La douleur est définie par l’association internationale pour l’étude de la douleur (International Association for the Study of Pain, IASP) comme « une expérience sensorielle et émotionnelle désagréable, associée à un dommage tissulaire présent ou potentiel, ou décrite en termes d’un tel dommage».

Classification selon le temps

On distingue la douleur aiguë qui est le symptôme d'une lésion aiguë, de la douleur chronique, qui est une maladie à part entière (Tableau 1). On parle de douleur chronique, quelles que soient sa topographie et son intensité, lorsqu’elle présente plusieurs des caractéristiques suivantes [1]:
- une évolution depuis plus de 3 mois,
- la persistance ou récurrence de la douleur,
- une réponse insuffisante au traitement,
- une altération significative et progressive du fait de la douleur, des capacités fonctionnelles et relationnelles du patient dans ses activités de la vie journalière, au domicile comme à l’école ou au travail.

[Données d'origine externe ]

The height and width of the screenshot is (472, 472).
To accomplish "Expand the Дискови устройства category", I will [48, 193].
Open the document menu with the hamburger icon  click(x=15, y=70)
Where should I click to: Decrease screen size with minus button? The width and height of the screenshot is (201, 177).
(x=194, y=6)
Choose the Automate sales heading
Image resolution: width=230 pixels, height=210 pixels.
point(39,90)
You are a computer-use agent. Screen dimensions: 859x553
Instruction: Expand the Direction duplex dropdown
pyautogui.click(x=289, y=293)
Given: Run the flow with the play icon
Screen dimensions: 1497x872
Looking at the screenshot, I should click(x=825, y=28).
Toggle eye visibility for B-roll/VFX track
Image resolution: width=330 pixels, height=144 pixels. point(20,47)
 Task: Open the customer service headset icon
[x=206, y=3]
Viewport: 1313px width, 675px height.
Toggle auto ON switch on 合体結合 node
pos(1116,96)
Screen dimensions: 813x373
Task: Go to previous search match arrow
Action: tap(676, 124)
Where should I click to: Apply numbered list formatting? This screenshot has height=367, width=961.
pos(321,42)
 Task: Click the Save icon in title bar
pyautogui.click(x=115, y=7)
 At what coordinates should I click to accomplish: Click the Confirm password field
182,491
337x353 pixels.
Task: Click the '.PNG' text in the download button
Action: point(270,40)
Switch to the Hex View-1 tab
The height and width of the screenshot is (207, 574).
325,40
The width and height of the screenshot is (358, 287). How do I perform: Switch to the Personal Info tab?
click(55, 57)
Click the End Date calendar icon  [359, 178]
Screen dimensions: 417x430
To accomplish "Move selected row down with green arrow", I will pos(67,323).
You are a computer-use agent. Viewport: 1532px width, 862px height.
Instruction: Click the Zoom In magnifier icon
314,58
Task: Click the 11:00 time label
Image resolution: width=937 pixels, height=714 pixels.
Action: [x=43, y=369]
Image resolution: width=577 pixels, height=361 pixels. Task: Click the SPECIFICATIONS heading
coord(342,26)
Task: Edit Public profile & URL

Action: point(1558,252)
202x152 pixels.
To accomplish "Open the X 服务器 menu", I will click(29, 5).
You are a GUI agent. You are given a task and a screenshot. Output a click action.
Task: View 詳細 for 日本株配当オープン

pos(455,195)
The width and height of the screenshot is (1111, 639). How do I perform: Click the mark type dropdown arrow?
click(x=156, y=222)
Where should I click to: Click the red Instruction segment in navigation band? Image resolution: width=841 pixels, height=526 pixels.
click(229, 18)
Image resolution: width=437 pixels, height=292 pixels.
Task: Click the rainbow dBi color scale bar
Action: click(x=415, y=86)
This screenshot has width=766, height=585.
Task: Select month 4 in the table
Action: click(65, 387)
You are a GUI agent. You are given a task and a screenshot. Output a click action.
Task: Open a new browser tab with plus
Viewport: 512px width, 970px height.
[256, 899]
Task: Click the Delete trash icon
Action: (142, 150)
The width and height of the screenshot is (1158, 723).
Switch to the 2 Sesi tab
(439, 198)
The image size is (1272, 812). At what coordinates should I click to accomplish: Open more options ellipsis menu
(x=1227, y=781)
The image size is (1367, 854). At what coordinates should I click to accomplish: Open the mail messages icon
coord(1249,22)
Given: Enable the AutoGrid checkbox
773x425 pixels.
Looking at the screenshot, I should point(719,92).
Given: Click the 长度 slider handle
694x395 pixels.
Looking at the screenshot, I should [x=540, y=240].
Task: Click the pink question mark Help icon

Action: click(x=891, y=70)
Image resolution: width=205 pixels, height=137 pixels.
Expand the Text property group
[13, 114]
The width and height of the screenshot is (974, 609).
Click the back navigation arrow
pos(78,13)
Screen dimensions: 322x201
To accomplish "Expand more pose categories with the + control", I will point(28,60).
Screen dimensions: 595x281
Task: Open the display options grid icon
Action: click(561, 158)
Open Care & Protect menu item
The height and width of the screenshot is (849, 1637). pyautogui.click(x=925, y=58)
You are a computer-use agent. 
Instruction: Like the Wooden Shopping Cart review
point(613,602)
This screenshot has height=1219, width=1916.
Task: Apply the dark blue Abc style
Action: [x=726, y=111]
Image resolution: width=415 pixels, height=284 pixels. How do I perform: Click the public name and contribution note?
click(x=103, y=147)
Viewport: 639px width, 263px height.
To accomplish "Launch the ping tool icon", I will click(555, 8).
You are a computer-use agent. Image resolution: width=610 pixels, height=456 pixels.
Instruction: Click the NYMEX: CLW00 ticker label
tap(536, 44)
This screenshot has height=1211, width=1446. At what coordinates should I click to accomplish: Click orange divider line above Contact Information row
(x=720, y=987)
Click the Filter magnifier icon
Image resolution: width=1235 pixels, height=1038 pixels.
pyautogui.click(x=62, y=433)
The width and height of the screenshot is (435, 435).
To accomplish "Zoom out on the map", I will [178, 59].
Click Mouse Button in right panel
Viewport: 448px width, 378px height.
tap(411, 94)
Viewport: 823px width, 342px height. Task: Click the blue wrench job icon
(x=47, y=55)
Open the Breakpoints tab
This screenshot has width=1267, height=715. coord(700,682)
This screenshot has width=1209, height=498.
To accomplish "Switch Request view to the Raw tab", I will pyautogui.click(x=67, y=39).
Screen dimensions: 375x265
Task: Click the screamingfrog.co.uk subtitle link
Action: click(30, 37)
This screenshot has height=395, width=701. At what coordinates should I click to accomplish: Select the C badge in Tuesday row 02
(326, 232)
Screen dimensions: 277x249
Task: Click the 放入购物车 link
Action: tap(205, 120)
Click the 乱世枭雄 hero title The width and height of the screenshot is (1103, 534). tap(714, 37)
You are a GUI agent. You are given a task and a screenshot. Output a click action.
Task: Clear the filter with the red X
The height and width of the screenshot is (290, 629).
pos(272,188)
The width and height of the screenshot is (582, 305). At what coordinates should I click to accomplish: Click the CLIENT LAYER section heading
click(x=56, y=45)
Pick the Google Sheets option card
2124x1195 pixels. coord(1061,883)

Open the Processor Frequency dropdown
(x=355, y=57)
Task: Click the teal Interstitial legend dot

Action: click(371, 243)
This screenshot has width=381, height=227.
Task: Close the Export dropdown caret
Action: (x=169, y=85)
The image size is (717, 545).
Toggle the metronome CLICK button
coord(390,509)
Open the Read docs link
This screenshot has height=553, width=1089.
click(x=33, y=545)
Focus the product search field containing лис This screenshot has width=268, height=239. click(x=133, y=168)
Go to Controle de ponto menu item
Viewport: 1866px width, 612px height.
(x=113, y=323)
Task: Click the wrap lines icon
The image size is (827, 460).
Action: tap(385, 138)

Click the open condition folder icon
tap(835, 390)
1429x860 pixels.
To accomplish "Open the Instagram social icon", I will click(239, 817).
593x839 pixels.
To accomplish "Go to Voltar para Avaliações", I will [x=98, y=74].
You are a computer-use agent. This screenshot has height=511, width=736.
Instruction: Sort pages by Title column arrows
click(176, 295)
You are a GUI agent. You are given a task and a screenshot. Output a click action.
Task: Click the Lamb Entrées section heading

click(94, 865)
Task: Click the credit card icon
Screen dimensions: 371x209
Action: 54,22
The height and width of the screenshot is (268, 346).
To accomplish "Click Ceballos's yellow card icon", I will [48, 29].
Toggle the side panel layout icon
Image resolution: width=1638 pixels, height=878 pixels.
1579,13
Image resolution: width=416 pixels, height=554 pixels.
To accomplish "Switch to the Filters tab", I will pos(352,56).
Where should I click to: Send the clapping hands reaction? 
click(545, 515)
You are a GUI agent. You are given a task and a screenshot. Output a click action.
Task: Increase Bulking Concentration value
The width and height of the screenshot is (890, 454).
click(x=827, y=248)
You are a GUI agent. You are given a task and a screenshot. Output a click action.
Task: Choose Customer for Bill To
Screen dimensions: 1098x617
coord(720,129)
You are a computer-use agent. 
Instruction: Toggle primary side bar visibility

Classification selon le mécanisme physiopathologique

Douleurs par excès de nociception

Elles sont le plus souvent aiguës. Elles correspondent à l'activation du système nociceptif par stimulation excessive des récepteurs périphériques (terminaisons libres des fibres de petits calibres A-delta et C). La douleur trouve son origine dans l’inflammation résultant de la libération de diverses substances secondaire à une lésion tissulaire et dont un bon nombre sont neuroactives. Elles correspondent donc aux douleurs inflammatoires.

Douleurs neuropathiques

Elles sont secondaires à des lésions nerveuses, et sont souvent chroniques. Les douleurs neuropathiques sont des douleurs liées à l'atteinte lésionnelle du système nerveux, périphérique ou central. Elles apparaissent dans les territoires d'innervation de la lésion nerveuse. Elles présentent la particularité de répondre peu ou pas aux antalgiques usuels et leur prise en charge repose essentiellement sur les traitements spécifiques (antidépresseurs et antiépileptiques).

Douleurs mixtes

Dans de très nombreuses situations, les douleurs de type nociceptif et neuropathique sont associées, comme en postopératoire. Ces douleurs chroniques postchirurgicales persistent plus de deux mois après une chirurgie et sont sans lien avec une complication chirurgicale (infection ou récidive cancéreuse). Leur traitement est difficile. Elles représentent 25% des douleurs chroniques.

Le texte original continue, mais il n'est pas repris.